Deliberative process privilege et Presidential Communications Privilege

Au niveau fédéral, le privilège de l’exécutif a une double déclinaison, le Deliberative process privilege d’une part et le Presidential Communications Privilege d’autre part. Certains errements langagiers ont, en effet, affecté certaines décisions judiciaires, qui ont pu donner à penser que le privilège de l’Exécutif serait le troisième élément d’un triptyque. La cour fédérale d’appel du Circuit du District de Columbia ‒ qui est la juridiction fédérale dont l’expertise fait autorité en la matière parce que c’est devant elle que sont formés la plupart des recours dirigés contre l’exécutif fédéral ‒ a cru pouvoir préciser en 1997 que : « Alors que le Presidential Communications Privilege et le Deliberative process privilege sont étroitement liés, les deux privilèges sont néanmoins distincts et ont des portées différentes. Les deux sont des privilèges de l’Exécutif voués à protéger la fabrique gouvernementale des décisions, mais l’un s’applique à la fabrique décisionnelle des membres du gouvernement, l’autre à la fabrique décisionnelle du président des États-Unis » (In re Sealed Case, 121 F. 3d 736-52). En 2008, la même cour fédérale d’appel est encore plus claire dans Loving v. Department of Defense lorsqu’elle décide que le Presidential Communications Privilege s’applique aux documents et communications qui « engagent directement le président » ou qui ont été « sollicités ou reçus » par les conseillers du président.

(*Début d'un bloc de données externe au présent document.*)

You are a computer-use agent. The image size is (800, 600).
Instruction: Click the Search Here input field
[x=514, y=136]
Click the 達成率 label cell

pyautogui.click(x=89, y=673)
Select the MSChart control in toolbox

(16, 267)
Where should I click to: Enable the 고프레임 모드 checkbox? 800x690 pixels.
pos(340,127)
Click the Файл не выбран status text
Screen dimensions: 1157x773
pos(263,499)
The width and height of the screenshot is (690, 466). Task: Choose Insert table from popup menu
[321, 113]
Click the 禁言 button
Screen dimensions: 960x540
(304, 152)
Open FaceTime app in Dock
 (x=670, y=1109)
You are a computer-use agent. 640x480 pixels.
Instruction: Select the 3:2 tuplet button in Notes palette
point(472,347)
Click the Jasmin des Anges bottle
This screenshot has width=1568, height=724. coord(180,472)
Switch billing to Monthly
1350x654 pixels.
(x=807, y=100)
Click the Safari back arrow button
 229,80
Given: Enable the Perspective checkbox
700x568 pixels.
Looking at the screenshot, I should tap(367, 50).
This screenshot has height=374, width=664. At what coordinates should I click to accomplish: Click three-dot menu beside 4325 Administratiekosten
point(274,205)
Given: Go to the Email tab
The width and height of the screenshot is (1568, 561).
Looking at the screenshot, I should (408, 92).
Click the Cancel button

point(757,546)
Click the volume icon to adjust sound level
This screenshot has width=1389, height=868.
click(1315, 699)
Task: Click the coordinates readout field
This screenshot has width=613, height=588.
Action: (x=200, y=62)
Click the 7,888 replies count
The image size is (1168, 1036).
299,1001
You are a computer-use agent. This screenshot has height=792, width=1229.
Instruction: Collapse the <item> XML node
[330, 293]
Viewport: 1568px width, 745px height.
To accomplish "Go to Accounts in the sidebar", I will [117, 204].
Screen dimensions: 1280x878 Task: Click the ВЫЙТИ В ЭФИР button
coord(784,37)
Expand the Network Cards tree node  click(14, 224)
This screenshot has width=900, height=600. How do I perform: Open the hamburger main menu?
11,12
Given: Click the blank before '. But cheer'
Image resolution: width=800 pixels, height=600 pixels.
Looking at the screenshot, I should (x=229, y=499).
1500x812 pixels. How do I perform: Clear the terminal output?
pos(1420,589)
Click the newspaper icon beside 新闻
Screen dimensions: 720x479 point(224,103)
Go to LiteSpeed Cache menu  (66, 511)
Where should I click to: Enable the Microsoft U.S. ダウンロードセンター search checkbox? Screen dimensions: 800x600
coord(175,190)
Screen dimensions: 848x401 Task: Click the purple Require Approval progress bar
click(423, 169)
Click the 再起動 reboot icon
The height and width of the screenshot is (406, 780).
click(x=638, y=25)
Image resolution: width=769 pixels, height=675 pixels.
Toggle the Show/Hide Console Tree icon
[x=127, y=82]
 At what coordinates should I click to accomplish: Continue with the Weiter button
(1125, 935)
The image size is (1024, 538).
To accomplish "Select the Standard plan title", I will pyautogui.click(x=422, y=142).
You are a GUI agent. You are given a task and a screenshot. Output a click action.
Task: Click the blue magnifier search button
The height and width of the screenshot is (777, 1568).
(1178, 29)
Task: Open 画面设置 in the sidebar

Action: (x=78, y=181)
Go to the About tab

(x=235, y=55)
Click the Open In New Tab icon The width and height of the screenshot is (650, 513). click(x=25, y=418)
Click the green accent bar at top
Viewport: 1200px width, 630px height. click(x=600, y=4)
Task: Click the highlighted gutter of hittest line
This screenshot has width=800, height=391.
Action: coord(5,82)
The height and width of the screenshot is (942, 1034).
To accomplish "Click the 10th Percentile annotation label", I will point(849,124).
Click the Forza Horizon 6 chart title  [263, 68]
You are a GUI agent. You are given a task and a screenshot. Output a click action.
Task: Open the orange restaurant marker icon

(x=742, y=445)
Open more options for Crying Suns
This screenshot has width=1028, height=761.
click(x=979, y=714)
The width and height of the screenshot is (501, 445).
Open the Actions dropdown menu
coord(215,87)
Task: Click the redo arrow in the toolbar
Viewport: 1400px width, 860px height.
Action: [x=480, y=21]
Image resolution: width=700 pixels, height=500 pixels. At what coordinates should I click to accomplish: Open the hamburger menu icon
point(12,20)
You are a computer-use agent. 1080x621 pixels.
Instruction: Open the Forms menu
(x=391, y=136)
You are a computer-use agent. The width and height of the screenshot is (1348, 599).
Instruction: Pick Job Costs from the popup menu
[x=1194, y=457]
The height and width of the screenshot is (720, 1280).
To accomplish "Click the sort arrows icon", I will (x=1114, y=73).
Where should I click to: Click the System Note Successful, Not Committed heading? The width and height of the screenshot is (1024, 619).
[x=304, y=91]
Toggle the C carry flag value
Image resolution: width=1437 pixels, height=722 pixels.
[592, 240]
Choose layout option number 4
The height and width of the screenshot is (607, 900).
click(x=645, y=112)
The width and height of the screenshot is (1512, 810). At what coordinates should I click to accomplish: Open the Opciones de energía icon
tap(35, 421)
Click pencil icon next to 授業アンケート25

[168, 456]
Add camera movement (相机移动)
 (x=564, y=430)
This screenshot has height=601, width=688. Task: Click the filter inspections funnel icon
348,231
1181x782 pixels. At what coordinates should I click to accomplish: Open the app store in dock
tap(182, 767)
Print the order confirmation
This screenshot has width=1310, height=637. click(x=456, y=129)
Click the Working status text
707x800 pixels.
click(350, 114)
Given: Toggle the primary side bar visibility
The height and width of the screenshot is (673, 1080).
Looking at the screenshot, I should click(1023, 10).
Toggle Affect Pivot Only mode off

Une source de confusion en la matière vient de ce que le Deliberative process privilege a lui-même des appellations concurrentes dans la jurisprudence : Executive privilege ‒ Official Information privilege ‒ Deliberative process privilege ‒ Advice privilege ‒ Privilege for intragovernmental Communications ‒ Privilege for intra-advisory opinions, recommandations and deliberations ‒ etc.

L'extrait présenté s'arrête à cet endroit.